To address case backlogs in Swiss courts, this paper proposes a multilingual legal precedent criticality prediction method to support intelligent prioritization of pending cases. Methodologically, we design an algorithm-driven, two-tier automatic annotation framework: (1) a binary “Leading Decision” label, and (2) a fine-grained ranking label integrating citation frequency and time-decay weighting. We conduct supervised fine-tuning on multilingual foundation models—including XLM-R and mBERT—to circumvent the bottleneck of manual annotation. Our contributions are twofold: first, we empirically demonstrate—within a multilingual legal domain—that fine-tuned smaller models significantly outperform larger zero-shot models; second, we validate the pivotal role of high-quality, domain-specific training data for professional NLP tasks. On the Criticality Prediction dataset, fine-tuned models achieve substantially higher F1 scores and ranking metrics compared to zero-shot baselines.

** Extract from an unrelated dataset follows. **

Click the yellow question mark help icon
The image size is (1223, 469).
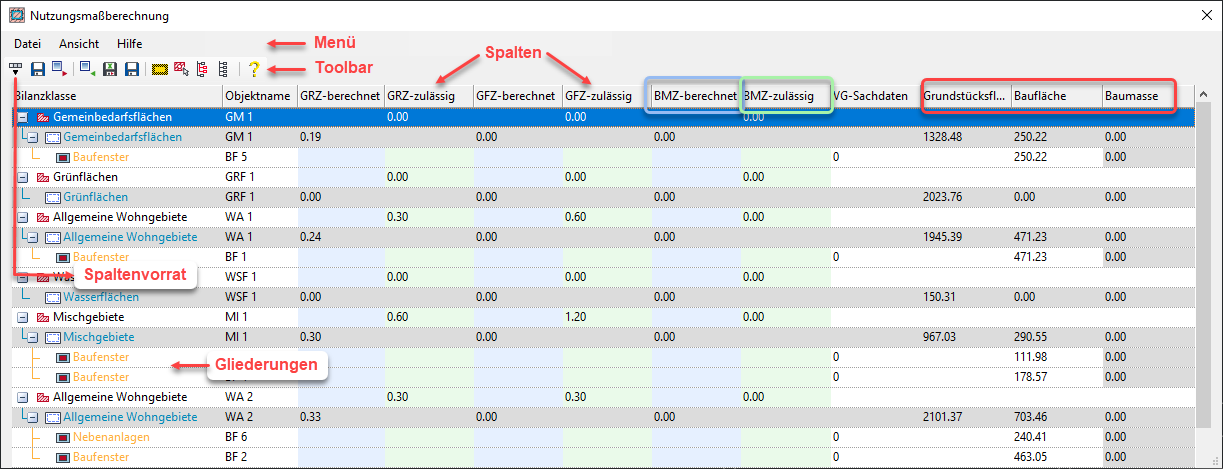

Many court systems are overwhelmed all over the world, leading to huge backlogs of pending cases. Effective triage systems, like those in emergency rooms, could ensure proper prioritization of open cases, optimizing time and resource allocation in the court system. In this work, we introduce the Criticality Prediction dataset, a novel resource for evaluating case prioritization. Our dataset features a two-tier labeling system: (1) the binary LD-Label, identifying cases published as Leading Decisions (LD), and (2) the more granular Citation-Label, ranking cases by their citation frequency and recency, allowing for a more nuanced evaluation. Unlike existing approaches that rely on resource-intensive manual annotations, we algorithmically derive labels leading to a much larger dataset than otherwise possible. We evaluate several multilingual models, including both smaller fine-tuned models and large language models in a zero-shot setting. Our results show that the fine-tuned models consistently outperform their larger counterparts, thanks to our large training set. Our results highlight that for highly domain-specific tasks like ours, large training sets are still valuable.